A POTENCIALIZAÇÃO DO TELETRABALHO NA PANDEMIA: A INCLUSÃO DO EMPREGADO NO CAPÍTULO DA JORNADA DE TRABALHO

Carlos Augusto Pinto de Vasconcellos Junior, especialista em Direito e Processo do Trabalho (UCAM) e Advocacia Pública (UERJ), especializando em Direito do Trabalho e Previdenciário (UERJ), pesquisador na Clínica de Direito do Trabalho da UFPR – Trabalho e Direitos, advogado licenciado e Assessor Jurídico no MPT/RJ.

Imagem: Pixabay

Busca-se abordar as peculiaridades da jornada de trabalho do teletrabalhador celetista, com a finalidade de responder a seguinte pergunta: o teletrabalhador poderá ser inserido no capítulo da jornada de trabalho?

Esclareça-se, inicialmente, que os aspectos relacionados ao teletrabalho foram inseridos, de maneira insuficiente e incoerente, na CLT[1], pela reforma trabalhista de 2017, muito embora o artigo 6º tenha sido modificado, inclusive com a inclusão do parágrafo único, no ano de 2011. Atualmente, o tema em análise também está previsto na Medida Provisória 1.046/2021[2].

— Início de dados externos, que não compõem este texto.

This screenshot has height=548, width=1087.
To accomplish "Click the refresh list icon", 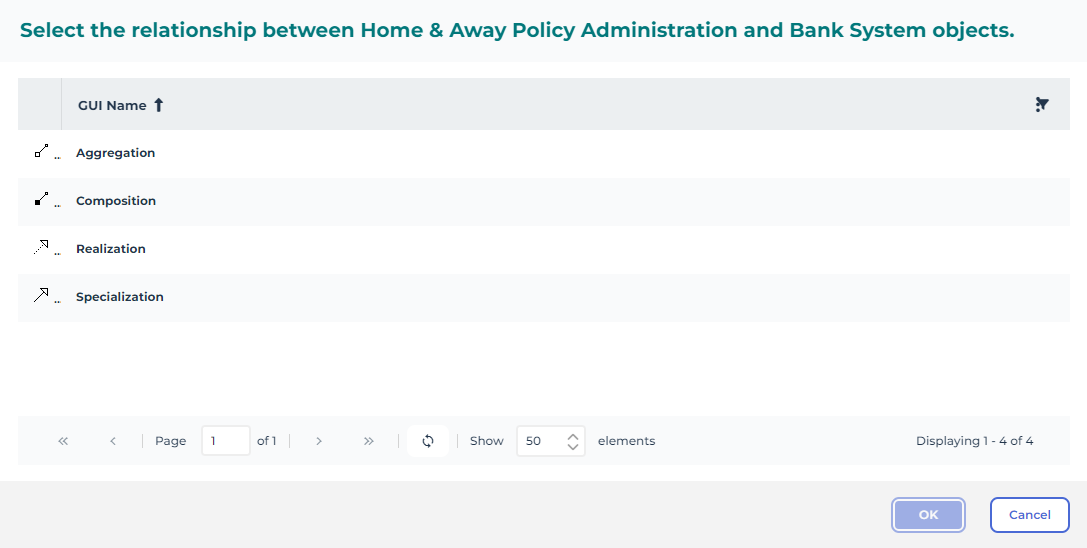I will (428, 441).
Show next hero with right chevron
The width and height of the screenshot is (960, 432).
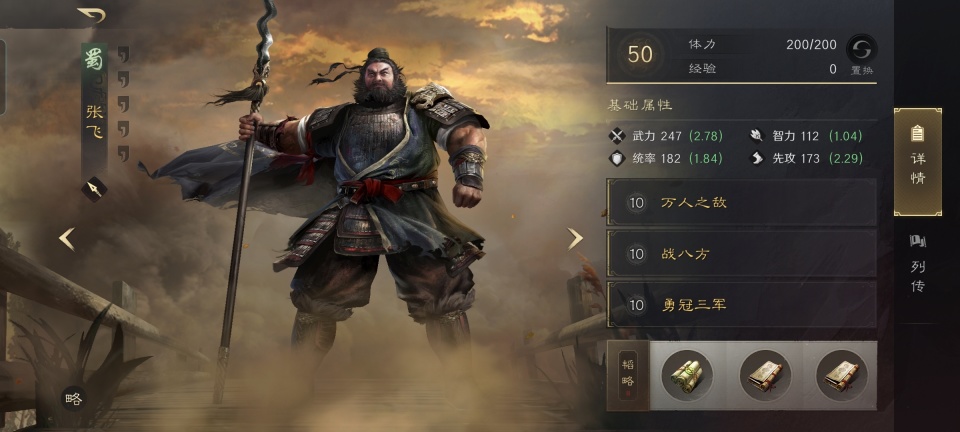coord(574,239)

Basicamente, a legislação dispõe que o teletrabalhador foi excluído do capítulo que trata da duração do trabalho, ainda que a atividade esteja umbilicalmente ligada com a constante e incisiva fiscalização, praticada pelo empregador.

É fato público e notório que a pandemia potencializou a utilização desse regime de trabalho, inclusive por causa das restrições impostas pelos Governantes, ocasionando, por exemplo, casos de excesso de jornada e de cobranças corriqueiras tanto dentro quanto fora da jornada regular de trabalho, até mesmo pela necessidade constante de troca de informações, por meio de comunicações eletrônicas, telefonemas e reuniões virtuais.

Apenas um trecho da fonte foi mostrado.